EXERCISE BRIEF: All of the records must be repeated exactly as they read.

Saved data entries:
= = =

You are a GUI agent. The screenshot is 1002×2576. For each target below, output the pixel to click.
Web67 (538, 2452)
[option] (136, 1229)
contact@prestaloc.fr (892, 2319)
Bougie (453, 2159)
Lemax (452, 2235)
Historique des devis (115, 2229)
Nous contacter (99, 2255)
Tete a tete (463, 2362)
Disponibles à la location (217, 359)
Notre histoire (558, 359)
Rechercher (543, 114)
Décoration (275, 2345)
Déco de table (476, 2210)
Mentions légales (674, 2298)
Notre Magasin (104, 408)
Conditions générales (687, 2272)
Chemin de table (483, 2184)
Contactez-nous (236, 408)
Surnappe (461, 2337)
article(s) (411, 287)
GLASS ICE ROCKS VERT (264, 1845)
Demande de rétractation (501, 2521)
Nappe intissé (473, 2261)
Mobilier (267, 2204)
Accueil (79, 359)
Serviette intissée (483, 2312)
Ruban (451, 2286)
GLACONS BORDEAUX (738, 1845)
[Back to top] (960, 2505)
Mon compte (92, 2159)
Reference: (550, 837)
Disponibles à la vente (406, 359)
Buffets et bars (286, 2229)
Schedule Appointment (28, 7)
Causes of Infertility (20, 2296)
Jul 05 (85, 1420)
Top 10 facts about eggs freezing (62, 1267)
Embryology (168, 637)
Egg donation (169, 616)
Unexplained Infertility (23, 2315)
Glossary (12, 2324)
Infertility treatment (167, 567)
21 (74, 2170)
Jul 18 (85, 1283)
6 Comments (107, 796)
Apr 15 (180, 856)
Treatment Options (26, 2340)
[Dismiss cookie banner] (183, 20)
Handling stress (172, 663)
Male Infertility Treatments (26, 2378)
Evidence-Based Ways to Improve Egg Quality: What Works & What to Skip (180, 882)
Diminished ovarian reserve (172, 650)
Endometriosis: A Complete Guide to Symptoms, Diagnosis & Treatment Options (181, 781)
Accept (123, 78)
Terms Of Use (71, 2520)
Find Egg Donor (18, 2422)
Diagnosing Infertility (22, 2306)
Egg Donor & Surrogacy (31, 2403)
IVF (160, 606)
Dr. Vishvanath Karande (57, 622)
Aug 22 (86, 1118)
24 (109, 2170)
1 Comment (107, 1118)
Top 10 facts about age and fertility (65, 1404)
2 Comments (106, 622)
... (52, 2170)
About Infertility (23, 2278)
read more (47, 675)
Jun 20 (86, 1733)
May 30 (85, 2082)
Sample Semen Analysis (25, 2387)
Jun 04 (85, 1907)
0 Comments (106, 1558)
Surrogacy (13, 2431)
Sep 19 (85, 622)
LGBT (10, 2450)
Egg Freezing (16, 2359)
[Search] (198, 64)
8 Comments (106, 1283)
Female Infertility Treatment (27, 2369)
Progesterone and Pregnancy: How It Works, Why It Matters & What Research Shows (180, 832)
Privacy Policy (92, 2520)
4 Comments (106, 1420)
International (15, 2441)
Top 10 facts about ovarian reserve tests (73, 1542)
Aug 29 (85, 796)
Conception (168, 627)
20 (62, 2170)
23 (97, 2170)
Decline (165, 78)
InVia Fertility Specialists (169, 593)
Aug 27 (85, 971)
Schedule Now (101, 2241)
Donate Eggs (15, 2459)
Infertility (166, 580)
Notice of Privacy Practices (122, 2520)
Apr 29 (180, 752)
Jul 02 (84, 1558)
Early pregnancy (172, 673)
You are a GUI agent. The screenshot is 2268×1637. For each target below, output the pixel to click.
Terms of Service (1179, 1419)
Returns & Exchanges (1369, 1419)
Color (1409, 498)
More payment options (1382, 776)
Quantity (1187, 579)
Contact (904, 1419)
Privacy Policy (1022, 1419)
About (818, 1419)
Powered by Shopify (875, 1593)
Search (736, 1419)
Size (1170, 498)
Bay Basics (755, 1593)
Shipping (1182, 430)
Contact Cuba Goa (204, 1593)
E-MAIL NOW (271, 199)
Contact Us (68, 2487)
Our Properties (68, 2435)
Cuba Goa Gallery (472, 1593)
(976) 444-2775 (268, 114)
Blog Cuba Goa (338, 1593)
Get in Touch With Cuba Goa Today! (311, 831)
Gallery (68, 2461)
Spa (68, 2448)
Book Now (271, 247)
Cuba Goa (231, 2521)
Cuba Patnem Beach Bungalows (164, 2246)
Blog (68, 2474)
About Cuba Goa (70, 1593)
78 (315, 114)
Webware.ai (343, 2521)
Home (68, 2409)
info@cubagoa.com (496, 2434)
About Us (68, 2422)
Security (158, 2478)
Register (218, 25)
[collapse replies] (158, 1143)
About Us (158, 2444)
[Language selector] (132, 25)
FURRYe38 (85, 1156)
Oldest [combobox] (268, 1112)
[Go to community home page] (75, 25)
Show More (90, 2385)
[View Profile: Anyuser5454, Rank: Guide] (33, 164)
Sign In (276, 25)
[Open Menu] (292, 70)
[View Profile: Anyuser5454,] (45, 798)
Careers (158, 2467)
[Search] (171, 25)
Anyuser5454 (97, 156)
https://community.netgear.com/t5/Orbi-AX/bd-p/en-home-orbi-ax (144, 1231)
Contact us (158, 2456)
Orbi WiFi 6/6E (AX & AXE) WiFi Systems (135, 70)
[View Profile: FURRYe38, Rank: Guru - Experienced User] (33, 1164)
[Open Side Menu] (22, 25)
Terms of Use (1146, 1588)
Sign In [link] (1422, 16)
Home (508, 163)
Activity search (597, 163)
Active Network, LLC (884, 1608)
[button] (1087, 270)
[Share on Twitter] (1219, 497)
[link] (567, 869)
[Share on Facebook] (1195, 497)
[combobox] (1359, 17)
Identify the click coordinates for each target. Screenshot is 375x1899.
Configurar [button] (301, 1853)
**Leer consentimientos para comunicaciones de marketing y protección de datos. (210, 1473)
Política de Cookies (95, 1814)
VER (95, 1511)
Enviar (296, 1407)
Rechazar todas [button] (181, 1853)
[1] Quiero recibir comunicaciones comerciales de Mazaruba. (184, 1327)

= = =

RESPONSE TO THE TASK:
You are a GUI agent. The screenshot is 1002×2576. For each target below, output the pixel to click.
Web67 (538, 2452)
[option] (136, 1229)
contact@prestaloc.fr (892, 2319)
Bougie (453, 2159)
Lemax (452, 2235)
Historique des devis (115, 2229)
Nous contacter (99, 2255)
Tete a tete (463, 2362)
Disponibles à la location (217, 359)
Notre histoire (558, 359)
Rechercher (543, 114)
Décoration (275, 2345)
Déco de table (476, 2210)
Mentions légales (674, 2298)
Notre Magasin (104, 408)
Conditions générales (687, 2272)
Chemin de table (483, 2184)
Contactez-nous (236, 408)
Surnappe (461, 2337)
article(s) (411, 287)
GLASS ICE ROCKS VERT (264, 1845)
Demande de rétractation (501, 2521)
Nappe intissé (473, 2261)
Mobilier (267, 2204)
Accueil (79, 359)
Serviette intissée (483, 2312)
Ruban (451, 2286)
GLACONS BORDEAUX (738, 1845)
[Back to top] (960, 2505)
Mon compte (92, 2159)
Reference: (550, 837)
Disponibles à la vente (406, 359)
Buffets et bars (286, 2229)
Schedule Appointment (28, 7)
Causes of Infertility (20, 2296)
Jul 05 (85, 1420)
Top 10 facts about eggs freezing (62, 1267)
Embryology (168, 637)
Egg donation (169, 616)
Unexplained Infertility (23, 2315)
Glossary (12, 2324)
Infertility treatment (167, 567)
21 (74, 2170)
Jul 18 (85, 1283)
6 Comments (107, 796)
Apr 15 (180, 856)
Treatment Options (26, 2340)
[Dismiss cookie banner] (183, 20)
Handling stress (172, 663)
Male Infertility Treatments (26, 2378)
Evidence-Based Ways to Improve Egg Quality: What Works & What to Skip (180, 882)
Diminished ovarian reserve (172, 650)
Endometriosis: A Complete Guide to Symptoms, Diagnosis & Treatment Options (181, 781)
Accept (123, 78)
Terms Of Use (71, 2520)
Find Egg Donor (18, 2422)
Diagnosing Infertility (22, 2306)
Egg Donor & Surrogacy (31, 2403)
IVF (160, 606)
Dr. Vishvanath Karande (57, 622)
Aug 22 (86, 1118)
24 (109, 2170)
1 Comment (107, 1118)
Top 10 facts about age and fertility (65, 1404)
2 Comments (106, 622)
... (52, 2170)
About Infertility (23, 2278)
read more (47, 675)
Jun 20 (86, 1733)
May 30 (85, 2082)
Sample Semen Analysis (25, 2387)
Jun 04 (85, 1907)
0 Comments (106, 1558)
Surrogacy (13, 2431)
Sep 19 (85, 622)
LGBT (10, 2450)
Egg Freezing (16, 2359)
[Search] (198, 64)
8 Comments (106, 1283)
Female Infertility Treatment (27, 2369)
Progesterone and Pregnancy: How It Works, Why It Matters & What Research Shows (180, 832)
Privacy Policy (92, 2520)
4 Comments (106, 1420)
International (15, 2441)
Top 10 facts about ovarian reserve tests (73, 1542)
Aug 29 (85, 796)
Conception (168, 627)
20 (62, 2170)
23 (97, 2170)
Decline (165, 78)
InVia Fertility Specialists (169, 593)
Aug 27 (85, 971)
Schedule Now (101, 2241)
Donate Eggs (15, 2459)
Infertility (166, 580)
Notice of Privacy Practices (122, 2520)
Apr 29 (180, 752)
Jul 02 (84, 1558)
Early pregnancy (172, 673)
You are a GUI agent. The screenshot is 2268×1637. For each target below, output the pixel to click.
Terms of Service (1179, 1419)
Returns & Exchanges (1369, 1419)
Color (1409, 498)
More payment options (1382, 776)
Quantity (1187, 579)
Contact (904, 1419)
Privacy Policy (1022, 1419)
About (818, 1419)
Powered by Shopify (875, 1593)
Search (736, 1419)
Size (1170, 498)
Bay Basics (755, 1593)
Shipping (1182, 430)
Contact Cuba Goa (204, 1593)
E-MAIL NOW (271, 199)
Contact Us (68, 2487)
Our Properties (68, 2435)
Cuba Goa Gallery (472, 1593)
(976) 444-2775 (268, 114)
Blog Cuba Goa (338, 1593)
Get in Touch With Cuba Goa Today! (311, 831)
Gallery (68, 2461)
Spa (68, 2448)
Book Now (271, 247)
Cuba Goa (231, 2521)
Cuba Patnem Beach Bungalows (164, 2246)
Blog (68, 2474)
About Cuba Goa (70, 1593)
78 (315, 114)
Webware.ai (343, 2521)
Home (68, 2409)
info@cubagoa.com (496, 2434)
About Us (68, 2422)
Security (158, 2478)
Register (218, 25)
[collapse replies] (158, 1143)
About Us (158, 2444)
[Language selector] (132, 25)
FURRYe38 (85, 1156)
Oldest [combobox] (268, 1112)
[Go to community home page] (75, 25)
Show More (90, 2385)
[View Profile: Anyuser5454, Rank: Guide] (33, 164)
Sign In (276, 25)
[Open Menu] (292, 70)
[View Profile: Anyuser5454,] (45, 798)
Careers (158, 2467)
[Search] (171, 25)
Anyuser5454 (97, 156)
https://community.netgear.com/t5/Orbi-AX/bd-p/en-home-orbi-ax (144, 1231)
Contact us (158, 2456)
Orbi WiFi 6/6E (AX & AXE) WiFi Systems (135, 70)
[View Profile: FURRYe38, Rank: Guru - Experienced User] (33, 1164)
[Open Side Menu] (22, 25)
Terms of Use (1146, 1588)
Sign In [link] (1422, 16)
Home (508, 163)
Activity search (597, 163)
Active Network, LLC (884, 1608)
[button] (1087, 270)
[Share on Twitter] (1219, 497)
[link] (567, 869)
[Share on Facebook] (1195, 497)
[combobox] (1359, 17)
Identify the click coordinates for each target. Screenshot is 375x1899.
Configurar [button] (301, 1853)
**Leer consentimientos para comunicaciones de marketing y protección de datos. (210, 1473)
Política de Cookies (95, 1814)
VER (95, 1511)
Enviar (296, 1407)
Rechazar todas [button] (181, 1853)
[1] Quiero recibir comunicaciones comerciales de Mazaruba. (184, 1327)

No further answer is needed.